The first clue that UN diplomats are at a loss to address world issues is when they start calling for “reform” of the organization itself — especially when it comes to Turtle Bay’s most prestigious organ, the Security Council: Making it more representative of today’s world than the one that existed when the UN was founded in the aftermath of WWII has long been the topic of seemingly endless debates.

After dismissing the idea for decades, America now promotes it. 

“We should forge consensus around sensible and credible proposals to expand the Security Council’s membership,” America’s UN ambassador, Linda Thomas-Greenfield, told reporters last week. She promised that reforming the Security Council — where five countries, including America, have permanent, veto-wielding seats — would be high on Mr. Biden’s agenda this week. 

In reality, the only way to make the UN a more effective body would be to remove the word “reform” from its vocabulary. There is a very good reason why adding others to the Permanent 5, as the veto powers are known, has failed so many times: The five powers, each for different reasons, would veto adding new members to their exclusive club. 

Sure, having two European countries among the five, while other continents are unrepresented, does not well reflect the current global state of affairs, but does anyone expect Britain or France to cede their permanent seats? Also, could South Africa, Egypt, or Nigeria agree on which of them would represent their continent? How about South America? Should it be represented by Brazil, Argentina, or — for argument’s sake — Venezuela?

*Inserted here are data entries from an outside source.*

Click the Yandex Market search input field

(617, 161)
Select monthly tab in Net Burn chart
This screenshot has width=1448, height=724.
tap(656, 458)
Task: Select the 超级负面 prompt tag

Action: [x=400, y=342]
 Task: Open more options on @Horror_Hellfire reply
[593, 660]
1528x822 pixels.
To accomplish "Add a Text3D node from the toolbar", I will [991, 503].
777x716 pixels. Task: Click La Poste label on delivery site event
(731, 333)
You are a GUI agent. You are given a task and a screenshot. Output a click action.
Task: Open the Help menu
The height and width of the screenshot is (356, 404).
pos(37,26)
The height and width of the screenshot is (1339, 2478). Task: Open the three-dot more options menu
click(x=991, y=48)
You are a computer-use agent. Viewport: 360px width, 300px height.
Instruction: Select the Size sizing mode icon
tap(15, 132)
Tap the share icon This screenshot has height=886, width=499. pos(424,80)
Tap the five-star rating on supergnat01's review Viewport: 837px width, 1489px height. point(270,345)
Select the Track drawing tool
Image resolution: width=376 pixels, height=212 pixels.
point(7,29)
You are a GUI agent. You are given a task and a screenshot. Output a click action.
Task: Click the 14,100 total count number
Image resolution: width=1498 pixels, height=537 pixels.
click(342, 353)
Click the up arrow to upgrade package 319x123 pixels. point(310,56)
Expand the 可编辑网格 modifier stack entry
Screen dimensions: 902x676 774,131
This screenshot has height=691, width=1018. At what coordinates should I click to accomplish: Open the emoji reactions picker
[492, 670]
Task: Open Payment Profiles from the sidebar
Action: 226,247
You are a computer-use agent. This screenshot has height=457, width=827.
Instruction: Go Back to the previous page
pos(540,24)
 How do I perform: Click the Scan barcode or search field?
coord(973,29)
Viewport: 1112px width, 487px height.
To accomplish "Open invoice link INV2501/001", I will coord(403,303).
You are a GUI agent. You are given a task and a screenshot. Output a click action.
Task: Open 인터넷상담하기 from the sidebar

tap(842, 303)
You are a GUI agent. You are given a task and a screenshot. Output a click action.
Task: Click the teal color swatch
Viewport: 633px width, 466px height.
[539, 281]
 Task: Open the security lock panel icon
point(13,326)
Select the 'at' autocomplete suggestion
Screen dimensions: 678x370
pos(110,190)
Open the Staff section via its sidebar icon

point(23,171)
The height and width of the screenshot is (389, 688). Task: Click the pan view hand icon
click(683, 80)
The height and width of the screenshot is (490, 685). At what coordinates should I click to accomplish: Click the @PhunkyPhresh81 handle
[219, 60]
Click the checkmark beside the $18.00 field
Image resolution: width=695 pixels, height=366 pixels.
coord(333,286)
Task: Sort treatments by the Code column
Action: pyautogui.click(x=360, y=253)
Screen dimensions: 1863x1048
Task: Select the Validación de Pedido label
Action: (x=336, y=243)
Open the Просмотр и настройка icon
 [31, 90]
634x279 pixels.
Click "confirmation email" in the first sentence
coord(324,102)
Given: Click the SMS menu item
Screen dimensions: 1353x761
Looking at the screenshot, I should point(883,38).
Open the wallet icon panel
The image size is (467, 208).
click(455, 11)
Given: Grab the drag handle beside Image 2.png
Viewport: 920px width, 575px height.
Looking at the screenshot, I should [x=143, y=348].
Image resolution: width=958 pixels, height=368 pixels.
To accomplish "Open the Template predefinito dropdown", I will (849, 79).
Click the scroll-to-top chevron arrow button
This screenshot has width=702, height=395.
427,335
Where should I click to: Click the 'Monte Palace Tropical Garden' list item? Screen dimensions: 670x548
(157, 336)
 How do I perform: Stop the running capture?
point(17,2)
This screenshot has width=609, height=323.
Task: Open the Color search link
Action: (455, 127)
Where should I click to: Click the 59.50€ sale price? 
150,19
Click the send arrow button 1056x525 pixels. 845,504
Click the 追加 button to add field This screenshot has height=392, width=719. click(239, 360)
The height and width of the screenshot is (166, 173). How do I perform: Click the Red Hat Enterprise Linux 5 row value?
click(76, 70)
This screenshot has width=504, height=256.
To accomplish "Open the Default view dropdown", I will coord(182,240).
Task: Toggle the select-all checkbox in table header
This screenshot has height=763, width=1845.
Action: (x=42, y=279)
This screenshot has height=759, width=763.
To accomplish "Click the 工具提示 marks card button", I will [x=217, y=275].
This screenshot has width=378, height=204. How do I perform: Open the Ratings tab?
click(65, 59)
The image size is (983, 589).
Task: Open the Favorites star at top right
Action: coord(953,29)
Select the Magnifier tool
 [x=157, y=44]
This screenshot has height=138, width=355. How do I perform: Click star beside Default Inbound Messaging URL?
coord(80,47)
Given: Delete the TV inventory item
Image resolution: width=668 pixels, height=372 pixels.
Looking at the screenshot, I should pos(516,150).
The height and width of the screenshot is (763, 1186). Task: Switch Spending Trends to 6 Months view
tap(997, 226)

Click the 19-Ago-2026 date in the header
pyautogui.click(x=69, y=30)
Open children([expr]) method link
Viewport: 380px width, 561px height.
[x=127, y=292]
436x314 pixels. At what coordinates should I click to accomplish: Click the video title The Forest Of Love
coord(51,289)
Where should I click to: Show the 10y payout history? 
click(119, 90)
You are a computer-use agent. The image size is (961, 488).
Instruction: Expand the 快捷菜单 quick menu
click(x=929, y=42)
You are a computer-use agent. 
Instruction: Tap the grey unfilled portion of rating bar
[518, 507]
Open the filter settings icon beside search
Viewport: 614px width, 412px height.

Then again, the 15-member Security Council is increasingly paralyzed under the leadership of the current five powers, unable to agree on anything. Expanding it would likely make it even less effective.

This reporter once suggested to a former American UN ambassador, John Bolton, that rather than expanding, shrinking the council would improve it: One rotating seat would represent each continent, and only the top world powers, China and America, would have veto power. Mr. Bolton nodded approvingly, except for one point: “Only one country should have the veto power,” he said: America.

Yet, today’s Washington is eager, at least in theory, to dilute America’s veto-wielding status in order to make the council “more representative.” 

No wonder President Raisi told Leslie Stahl of “60 Minutes” last night that he doesn’t believe meeting Mr. Biden would be “beneficial.” After his administration killed a woman, Masha Amini, for not properly wearing the mandatory head cover, the Iranian president is expected to be a hot “get” for American interviewers eager to debate him over the existence of the Holocaust and such. 

Unlike Messrs. Raisi and Biden, President Xi of Communist China and Russia’s president won’t even show up at Turtle Bay this week. They instead met last week at the Shanghai Forum in Uzbekistan, where Beijing promised additional financing for Russia’s Ukraine war, while Tehran vowed to resupply the Kremlin with extra killer drones. 

The forum was established with the specific aim of replacing America as the guarantor of the world’s order. Its participants play hard ball while America mistakenly believes that ineffective debating societies, like Turtle Bay’s, can maintain world order.